Go to the line in the entries below that holds "ビーコンティニュ (183, 181)" and repeat exactly from there through the line that holds "3.3V DC Power", inclusive.

═══ Provided material ═══

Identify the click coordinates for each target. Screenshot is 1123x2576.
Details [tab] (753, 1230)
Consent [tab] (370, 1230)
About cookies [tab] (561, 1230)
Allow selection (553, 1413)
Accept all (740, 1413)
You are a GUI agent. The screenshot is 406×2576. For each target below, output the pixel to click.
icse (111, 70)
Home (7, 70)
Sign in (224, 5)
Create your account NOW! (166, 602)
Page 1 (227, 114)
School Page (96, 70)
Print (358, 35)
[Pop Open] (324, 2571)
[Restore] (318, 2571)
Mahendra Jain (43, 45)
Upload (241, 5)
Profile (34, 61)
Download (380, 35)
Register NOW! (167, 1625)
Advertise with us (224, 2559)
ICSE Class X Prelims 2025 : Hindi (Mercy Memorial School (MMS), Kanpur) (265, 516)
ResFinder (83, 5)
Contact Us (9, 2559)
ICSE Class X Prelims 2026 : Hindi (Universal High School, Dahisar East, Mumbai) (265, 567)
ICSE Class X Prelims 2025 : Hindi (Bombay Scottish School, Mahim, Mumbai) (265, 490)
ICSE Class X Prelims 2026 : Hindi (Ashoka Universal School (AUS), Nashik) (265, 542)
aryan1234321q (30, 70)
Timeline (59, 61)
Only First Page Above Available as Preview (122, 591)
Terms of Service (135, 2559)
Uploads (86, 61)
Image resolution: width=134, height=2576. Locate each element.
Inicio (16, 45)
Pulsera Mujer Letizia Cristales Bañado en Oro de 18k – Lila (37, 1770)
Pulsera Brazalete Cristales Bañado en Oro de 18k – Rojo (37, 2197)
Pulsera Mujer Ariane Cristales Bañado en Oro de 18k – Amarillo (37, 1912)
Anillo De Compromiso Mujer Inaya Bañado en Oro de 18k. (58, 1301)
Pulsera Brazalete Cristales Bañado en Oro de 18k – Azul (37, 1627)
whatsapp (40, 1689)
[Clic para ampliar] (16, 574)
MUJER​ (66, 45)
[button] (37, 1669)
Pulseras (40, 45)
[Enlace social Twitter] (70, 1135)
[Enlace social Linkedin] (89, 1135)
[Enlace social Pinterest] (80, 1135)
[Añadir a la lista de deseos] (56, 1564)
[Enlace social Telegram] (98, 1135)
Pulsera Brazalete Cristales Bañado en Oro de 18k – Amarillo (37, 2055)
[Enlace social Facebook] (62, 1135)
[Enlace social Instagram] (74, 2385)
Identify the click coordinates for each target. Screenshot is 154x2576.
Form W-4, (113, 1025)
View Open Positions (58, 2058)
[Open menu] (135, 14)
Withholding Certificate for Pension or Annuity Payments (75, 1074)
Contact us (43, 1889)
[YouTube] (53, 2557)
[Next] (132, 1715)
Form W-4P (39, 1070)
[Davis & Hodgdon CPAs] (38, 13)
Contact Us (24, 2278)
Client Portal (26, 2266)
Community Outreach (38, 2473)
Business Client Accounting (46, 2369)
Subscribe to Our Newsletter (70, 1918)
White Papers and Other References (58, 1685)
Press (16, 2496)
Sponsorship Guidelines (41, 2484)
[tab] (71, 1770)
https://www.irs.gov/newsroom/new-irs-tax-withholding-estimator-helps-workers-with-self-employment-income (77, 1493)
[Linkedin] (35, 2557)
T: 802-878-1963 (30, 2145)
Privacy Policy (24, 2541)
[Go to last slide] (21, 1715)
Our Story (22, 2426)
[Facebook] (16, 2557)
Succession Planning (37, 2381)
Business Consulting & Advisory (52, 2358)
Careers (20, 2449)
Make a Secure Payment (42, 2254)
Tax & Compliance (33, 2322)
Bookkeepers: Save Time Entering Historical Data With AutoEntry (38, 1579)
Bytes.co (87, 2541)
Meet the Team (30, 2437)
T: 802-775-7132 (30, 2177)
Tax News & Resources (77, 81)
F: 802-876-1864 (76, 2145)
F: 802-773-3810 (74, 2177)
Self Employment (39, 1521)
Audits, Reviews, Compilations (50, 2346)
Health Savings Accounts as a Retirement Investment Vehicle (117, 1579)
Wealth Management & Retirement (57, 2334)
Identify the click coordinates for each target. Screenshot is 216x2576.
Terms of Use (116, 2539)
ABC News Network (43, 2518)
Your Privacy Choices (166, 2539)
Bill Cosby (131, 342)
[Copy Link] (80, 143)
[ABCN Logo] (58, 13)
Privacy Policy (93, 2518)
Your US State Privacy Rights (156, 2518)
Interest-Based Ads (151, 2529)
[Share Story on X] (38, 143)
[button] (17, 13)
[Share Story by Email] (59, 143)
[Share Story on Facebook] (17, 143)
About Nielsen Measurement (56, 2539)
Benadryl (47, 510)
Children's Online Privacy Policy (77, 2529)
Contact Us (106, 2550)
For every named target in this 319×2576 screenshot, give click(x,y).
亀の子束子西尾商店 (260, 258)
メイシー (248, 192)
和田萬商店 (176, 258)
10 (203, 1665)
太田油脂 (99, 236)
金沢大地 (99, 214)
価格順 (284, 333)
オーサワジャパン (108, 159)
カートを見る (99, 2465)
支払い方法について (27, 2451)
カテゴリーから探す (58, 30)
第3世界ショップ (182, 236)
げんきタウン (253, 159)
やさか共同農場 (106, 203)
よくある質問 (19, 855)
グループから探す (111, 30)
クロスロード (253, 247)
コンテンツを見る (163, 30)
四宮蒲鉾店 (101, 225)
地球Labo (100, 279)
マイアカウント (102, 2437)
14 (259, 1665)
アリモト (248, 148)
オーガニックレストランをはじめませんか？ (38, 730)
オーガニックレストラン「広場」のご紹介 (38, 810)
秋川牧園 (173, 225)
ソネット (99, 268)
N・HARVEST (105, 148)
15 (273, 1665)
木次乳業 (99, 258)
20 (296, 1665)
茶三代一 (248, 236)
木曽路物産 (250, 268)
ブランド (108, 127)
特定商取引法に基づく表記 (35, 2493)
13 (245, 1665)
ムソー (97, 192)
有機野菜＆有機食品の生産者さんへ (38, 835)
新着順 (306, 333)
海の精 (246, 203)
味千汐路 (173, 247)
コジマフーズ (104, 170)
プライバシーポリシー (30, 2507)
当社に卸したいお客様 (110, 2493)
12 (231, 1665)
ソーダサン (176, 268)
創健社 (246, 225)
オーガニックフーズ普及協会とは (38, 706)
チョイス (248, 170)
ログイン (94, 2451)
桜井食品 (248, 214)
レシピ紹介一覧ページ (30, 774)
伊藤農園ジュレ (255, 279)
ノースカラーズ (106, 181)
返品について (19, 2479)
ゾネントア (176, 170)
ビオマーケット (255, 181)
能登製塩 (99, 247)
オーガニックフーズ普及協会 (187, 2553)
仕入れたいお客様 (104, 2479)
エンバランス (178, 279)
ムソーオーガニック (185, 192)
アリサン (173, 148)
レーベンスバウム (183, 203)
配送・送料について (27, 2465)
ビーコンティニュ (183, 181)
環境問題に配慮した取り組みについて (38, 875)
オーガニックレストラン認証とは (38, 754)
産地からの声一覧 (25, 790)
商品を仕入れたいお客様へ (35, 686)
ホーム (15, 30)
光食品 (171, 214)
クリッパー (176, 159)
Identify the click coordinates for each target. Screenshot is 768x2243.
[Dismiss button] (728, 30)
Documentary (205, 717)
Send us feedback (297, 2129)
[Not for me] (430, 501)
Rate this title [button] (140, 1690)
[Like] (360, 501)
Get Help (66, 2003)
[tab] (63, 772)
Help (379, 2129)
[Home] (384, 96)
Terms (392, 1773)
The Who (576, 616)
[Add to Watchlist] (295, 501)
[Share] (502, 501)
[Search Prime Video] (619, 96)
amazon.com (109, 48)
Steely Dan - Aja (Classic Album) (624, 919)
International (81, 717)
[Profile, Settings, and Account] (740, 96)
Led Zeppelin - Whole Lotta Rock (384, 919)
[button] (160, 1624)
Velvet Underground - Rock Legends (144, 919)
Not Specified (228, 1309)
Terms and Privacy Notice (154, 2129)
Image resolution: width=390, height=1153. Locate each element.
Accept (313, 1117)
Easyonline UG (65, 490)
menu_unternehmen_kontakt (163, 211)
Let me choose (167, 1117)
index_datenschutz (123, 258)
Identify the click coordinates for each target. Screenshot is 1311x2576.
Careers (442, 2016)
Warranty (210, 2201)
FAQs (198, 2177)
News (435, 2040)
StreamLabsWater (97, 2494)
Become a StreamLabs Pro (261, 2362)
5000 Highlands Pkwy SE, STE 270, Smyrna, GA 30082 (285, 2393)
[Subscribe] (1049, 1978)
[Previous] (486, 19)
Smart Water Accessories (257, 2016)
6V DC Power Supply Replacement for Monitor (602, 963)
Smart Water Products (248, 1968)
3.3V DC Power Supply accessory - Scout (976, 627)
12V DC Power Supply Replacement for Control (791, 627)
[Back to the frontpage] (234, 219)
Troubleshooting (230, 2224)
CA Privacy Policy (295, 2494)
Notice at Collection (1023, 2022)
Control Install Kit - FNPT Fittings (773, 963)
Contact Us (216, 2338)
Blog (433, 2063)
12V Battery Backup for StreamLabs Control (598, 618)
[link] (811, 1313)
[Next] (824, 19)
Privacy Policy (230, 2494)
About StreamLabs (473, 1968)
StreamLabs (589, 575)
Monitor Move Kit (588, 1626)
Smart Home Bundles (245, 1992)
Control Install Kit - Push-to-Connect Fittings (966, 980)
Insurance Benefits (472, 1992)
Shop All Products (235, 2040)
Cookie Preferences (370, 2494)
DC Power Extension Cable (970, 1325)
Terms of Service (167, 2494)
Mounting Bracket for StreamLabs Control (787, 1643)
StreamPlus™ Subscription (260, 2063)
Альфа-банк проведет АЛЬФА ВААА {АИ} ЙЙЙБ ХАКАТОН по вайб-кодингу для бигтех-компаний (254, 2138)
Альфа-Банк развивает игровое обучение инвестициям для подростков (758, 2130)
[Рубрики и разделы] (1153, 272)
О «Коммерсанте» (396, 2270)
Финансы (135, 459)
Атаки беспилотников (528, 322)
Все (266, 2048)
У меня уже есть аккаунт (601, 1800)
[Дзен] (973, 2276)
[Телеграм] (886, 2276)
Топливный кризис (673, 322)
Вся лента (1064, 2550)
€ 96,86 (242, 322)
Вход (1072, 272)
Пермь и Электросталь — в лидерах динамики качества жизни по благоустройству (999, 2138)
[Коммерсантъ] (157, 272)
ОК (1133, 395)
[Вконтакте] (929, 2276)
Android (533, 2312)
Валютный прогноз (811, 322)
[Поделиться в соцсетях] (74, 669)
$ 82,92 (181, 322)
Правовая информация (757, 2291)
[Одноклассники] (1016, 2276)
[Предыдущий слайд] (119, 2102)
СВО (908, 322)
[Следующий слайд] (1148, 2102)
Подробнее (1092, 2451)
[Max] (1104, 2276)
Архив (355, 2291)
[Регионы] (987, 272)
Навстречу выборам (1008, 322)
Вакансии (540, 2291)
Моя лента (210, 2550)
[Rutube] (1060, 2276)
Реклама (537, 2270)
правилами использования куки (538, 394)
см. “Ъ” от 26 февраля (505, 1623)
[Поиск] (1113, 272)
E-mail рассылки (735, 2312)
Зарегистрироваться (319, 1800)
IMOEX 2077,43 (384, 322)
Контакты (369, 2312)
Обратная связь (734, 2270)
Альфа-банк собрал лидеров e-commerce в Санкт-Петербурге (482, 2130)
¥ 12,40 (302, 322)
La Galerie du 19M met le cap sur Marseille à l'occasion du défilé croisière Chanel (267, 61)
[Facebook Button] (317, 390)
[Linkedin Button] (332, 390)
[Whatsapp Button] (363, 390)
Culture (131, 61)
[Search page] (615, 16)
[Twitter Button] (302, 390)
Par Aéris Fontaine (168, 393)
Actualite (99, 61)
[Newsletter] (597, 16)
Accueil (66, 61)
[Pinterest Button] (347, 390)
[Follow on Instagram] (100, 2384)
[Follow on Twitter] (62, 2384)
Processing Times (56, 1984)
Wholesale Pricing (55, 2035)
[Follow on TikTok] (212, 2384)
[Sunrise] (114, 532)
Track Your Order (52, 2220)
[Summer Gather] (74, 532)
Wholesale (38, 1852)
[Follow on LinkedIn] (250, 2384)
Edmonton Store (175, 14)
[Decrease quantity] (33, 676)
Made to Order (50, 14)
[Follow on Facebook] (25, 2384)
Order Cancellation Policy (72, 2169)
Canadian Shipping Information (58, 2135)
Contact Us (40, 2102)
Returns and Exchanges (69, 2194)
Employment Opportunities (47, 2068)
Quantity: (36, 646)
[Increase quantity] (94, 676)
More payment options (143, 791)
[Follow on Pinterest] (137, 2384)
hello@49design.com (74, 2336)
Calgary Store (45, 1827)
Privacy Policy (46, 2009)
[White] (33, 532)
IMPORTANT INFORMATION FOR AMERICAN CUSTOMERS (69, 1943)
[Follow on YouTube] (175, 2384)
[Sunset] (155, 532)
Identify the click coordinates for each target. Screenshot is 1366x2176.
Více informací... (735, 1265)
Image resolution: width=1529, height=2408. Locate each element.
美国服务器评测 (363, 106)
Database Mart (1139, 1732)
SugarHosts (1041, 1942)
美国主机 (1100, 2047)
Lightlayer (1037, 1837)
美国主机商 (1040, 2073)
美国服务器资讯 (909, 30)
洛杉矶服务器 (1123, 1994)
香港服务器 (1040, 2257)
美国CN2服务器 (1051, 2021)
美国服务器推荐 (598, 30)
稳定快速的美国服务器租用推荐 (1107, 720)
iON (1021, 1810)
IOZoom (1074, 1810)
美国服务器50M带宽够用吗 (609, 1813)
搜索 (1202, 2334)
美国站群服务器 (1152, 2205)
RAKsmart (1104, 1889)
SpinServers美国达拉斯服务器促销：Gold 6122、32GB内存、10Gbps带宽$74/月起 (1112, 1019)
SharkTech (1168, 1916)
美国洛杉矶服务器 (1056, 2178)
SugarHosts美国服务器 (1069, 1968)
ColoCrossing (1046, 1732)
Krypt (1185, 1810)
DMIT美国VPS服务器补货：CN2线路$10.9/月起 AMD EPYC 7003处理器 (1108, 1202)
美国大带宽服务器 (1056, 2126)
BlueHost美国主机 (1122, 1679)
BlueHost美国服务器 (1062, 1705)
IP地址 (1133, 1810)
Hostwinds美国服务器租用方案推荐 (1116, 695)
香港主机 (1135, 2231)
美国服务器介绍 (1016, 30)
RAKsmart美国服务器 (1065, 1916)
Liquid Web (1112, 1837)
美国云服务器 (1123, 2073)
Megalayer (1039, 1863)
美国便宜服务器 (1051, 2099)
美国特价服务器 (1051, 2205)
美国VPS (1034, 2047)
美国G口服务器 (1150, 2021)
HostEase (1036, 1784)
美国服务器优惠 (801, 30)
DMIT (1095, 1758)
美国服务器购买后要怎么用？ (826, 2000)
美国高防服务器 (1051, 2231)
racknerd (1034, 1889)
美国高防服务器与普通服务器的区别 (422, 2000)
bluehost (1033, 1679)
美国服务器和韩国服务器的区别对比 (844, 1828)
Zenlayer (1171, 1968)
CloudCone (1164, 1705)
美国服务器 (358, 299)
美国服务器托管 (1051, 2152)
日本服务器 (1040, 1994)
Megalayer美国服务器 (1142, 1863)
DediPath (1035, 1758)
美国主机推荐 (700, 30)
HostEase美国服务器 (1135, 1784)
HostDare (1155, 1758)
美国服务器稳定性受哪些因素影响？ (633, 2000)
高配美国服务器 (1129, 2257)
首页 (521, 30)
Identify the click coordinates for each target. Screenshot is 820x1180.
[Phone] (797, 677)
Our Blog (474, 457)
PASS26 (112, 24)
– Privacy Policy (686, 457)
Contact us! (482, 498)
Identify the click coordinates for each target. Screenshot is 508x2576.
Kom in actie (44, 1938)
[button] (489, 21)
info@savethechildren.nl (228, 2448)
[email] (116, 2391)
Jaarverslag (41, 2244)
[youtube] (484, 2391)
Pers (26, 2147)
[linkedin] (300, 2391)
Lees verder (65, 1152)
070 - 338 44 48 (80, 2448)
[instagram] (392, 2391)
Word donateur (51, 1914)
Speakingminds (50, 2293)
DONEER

═══

[Written solution]
ビーコンティニュ (183, 181)
環境問題に配慮した取り組みについて (38, 875)
オーガニックレストラン認証とは (38, 754)
産地からの声一覧 (25, 790)
商品を仕入れたいお客様へ (35, 686)
ホーム (15, 30)
光食品 (171, 214)
クリッパー (176, 159)
Identify the click coordinates for each target. Screenshot is 768x2243.
[Dismiss button] (728, 30)
Documentary (205, 717)
Send us feedback (297, 2129)
[Not for me] (430, 501)
Rate this title [button] (140, 1690)
[Like] (360, 501)
Get Help (66, 2003)
[tab] (63, 772)
Help (379, 2129)
[Home] (384, 96)
Terms (392, 1773)
The Who (576, 616)
[Add to Watchlist] (295, 501)
[Share] (502, 501)
[Search Prime Video] (619, 96)
amazon.com (109, 48)
Steely Dan - Aja (Classic Album) (624, 919)
International (81, 717)
[Profile, Settings, and Account] (740, 96)
Led Zeppelin - Whole Lotta Rock (384, 919)
[button] (160, 1624)
Velvet Underground - Rock Legends (144, 919)
Not Specified (228, 1309)
Terms and Privacy Notice (154, 2129)
Image resolution: width=390, height=1153. Locate each element.
Accept (313, 1117)
Easyonline UG (65, 490)
menu_unternehmen_kontakt (163, 211)
Let me choose (167, 1117)
index_datenschutz (123, 258)
Identify the click coordinates for each target. Screenshot is 1311x2576.
Careers (442, 2016)
Warranty (210, 2201)
FAQs (198, 2177)
News (435, 2040)
StreamLabsWater (97, 2494)
Become a StreamLabs Pro (261, 2362)
5000 Highlands Pkwy SE, STE 270, Smyrna, GA 30082 (285, 2393)
[Subscribe] (1049, 1978)
[Previous] (486, 19)
Smart Water Accessories (257, 2016)
6V DC Power Supply Replacement for Monitor (602, 963)
Smart Water Products (248, 1968)
3.3V DC Power Supply accessory - Scout (976, 627)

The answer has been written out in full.